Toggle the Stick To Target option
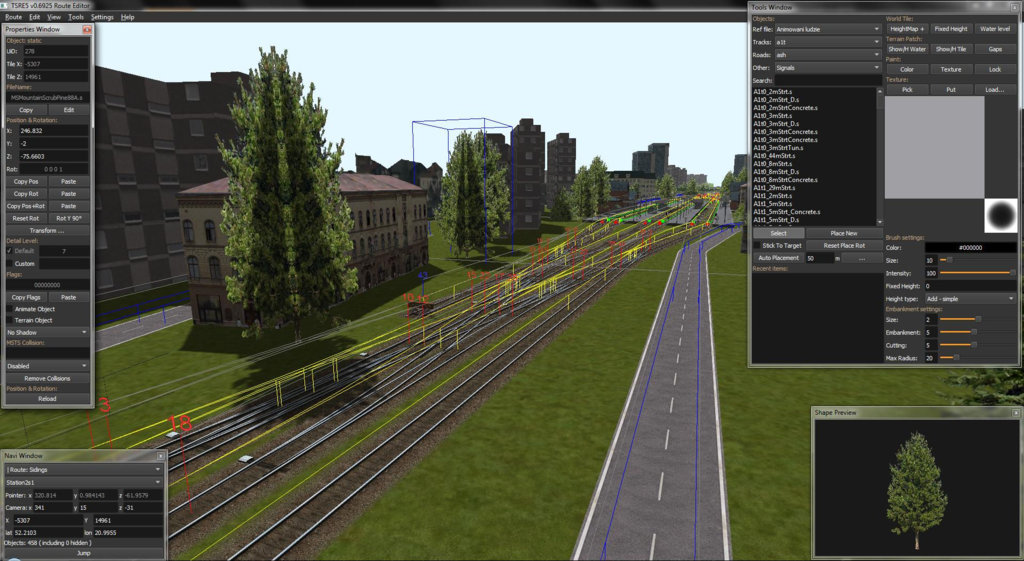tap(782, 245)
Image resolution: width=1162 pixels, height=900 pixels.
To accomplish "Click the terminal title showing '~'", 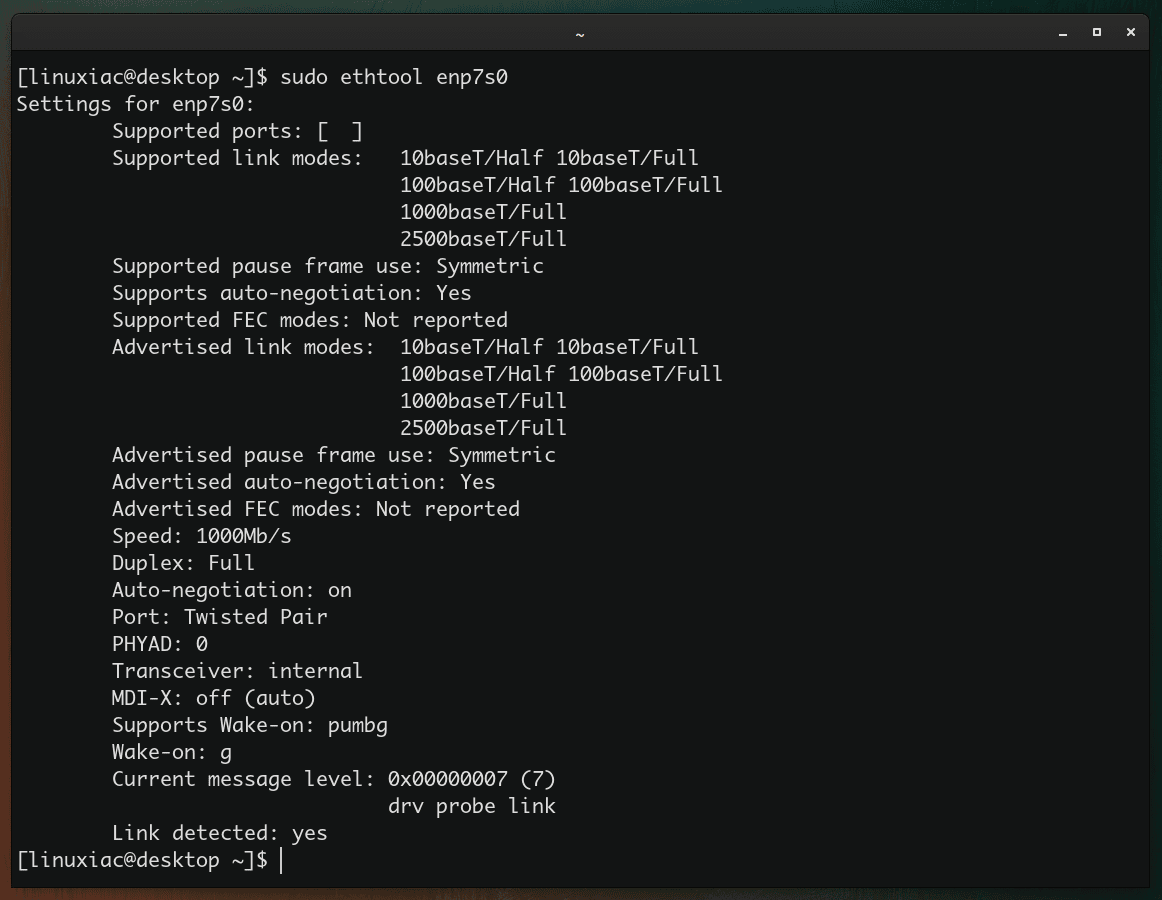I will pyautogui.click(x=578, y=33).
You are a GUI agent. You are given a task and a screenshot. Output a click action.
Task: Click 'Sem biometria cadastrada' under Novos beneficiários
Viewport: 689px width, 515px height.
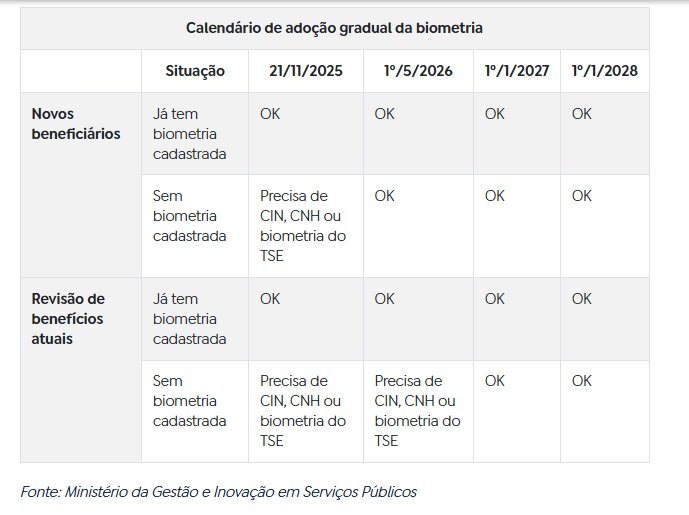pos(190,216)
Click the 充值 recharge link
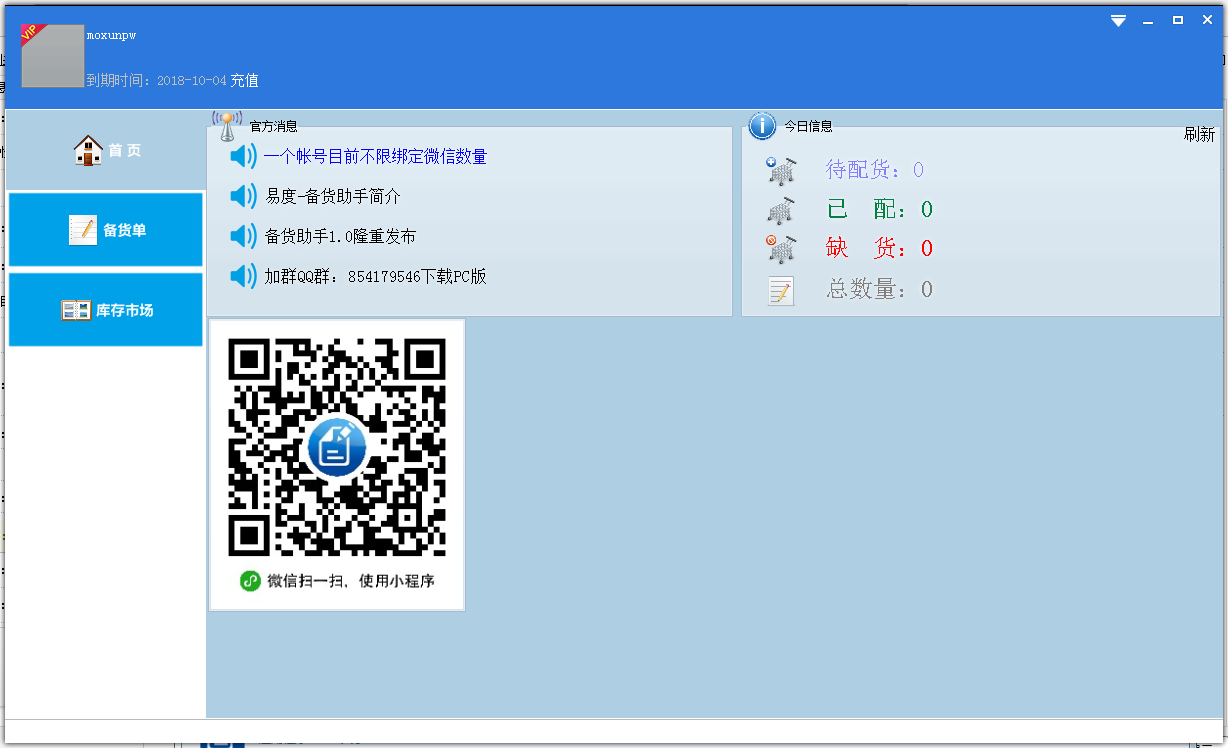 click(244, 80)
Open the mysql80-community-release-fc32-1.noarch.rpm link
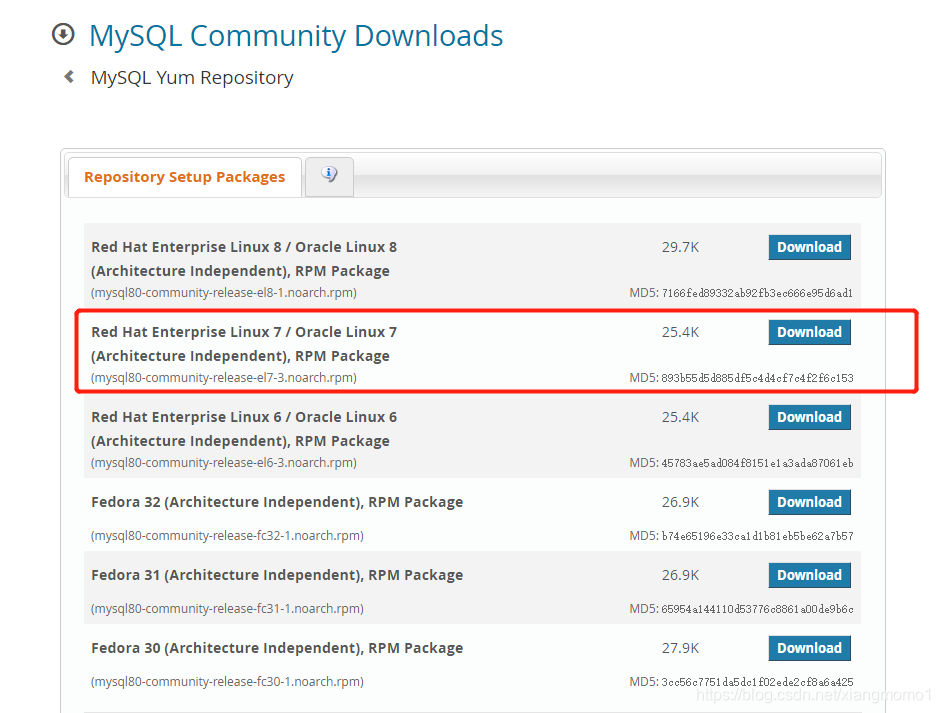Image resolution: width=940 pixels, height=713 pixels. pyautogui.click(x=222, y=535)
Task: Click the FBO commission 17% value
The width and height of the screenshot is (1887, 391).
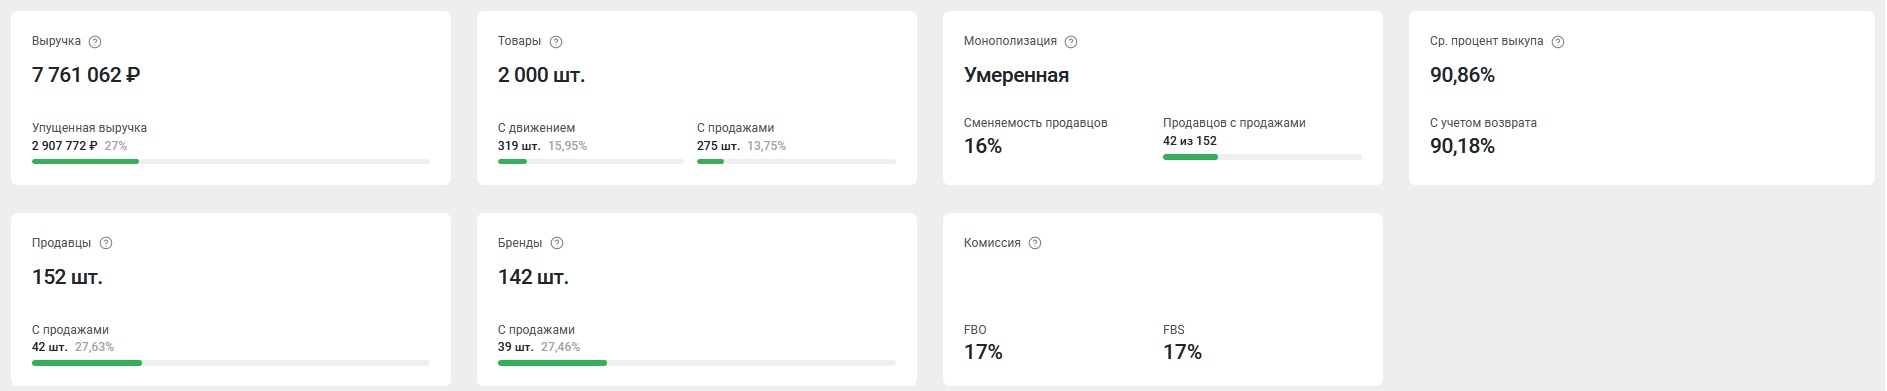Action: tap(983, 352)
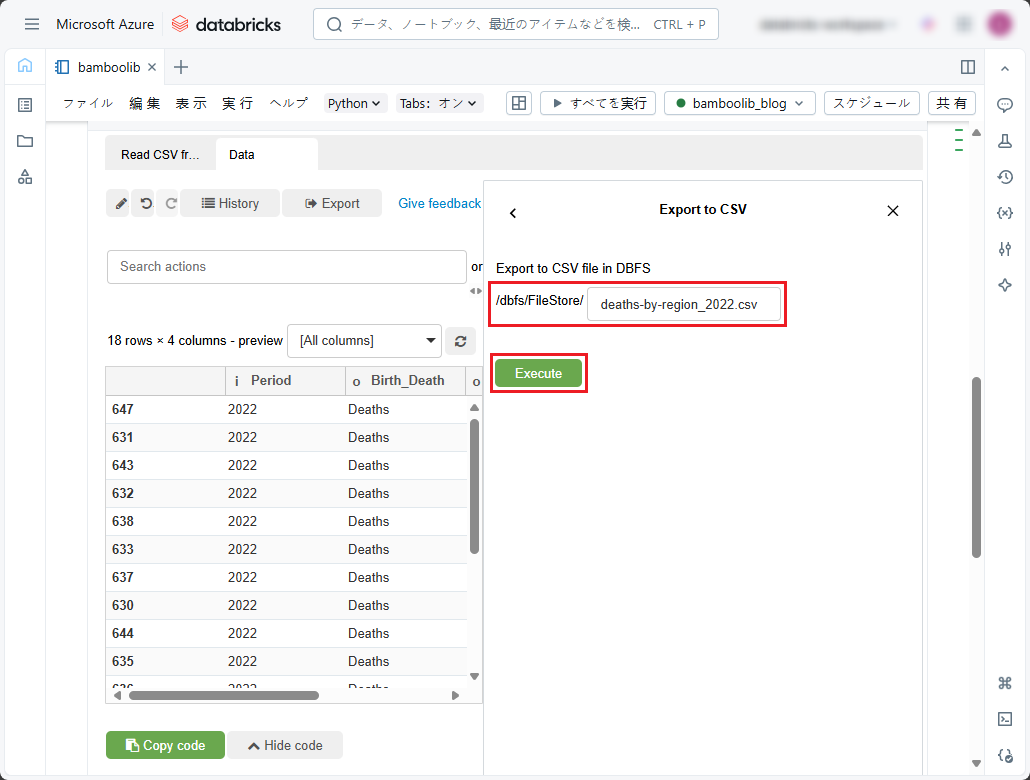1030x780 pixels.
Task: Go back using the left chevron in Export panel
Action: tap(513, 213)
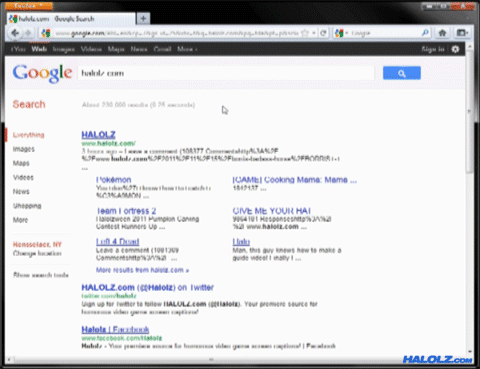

══════

**Work instructions**
Only the lines from the line with "You are a GUI" through the end of the entries above, copied exactly and with both ends included, belong in the response; the pictures do not.

**Answer section**
You are a GUI agent. You are given a task and a screenshot. Output a click action.
Task: Click 'Sem biometria cadastrada' under Novos beneficiários
Viewport: 689px width, 515px height.
pos(190,216)
Click the 充值 recharge link
 click(244, 80)
Open the mysql80-community-release-fc32-1.noarch.rpm link
Image resolution: width=940 pixels, height=713 pixels. pyautogui.click(x=222, y=535)
Task: Click the FBO commission 17% value
The width and height of the screenshot is (1887, 391).
Action: tap(983, 352)
1030x780 pixels.
Task: Go back using the left chevron in Export panel
Action: tap(513, 213)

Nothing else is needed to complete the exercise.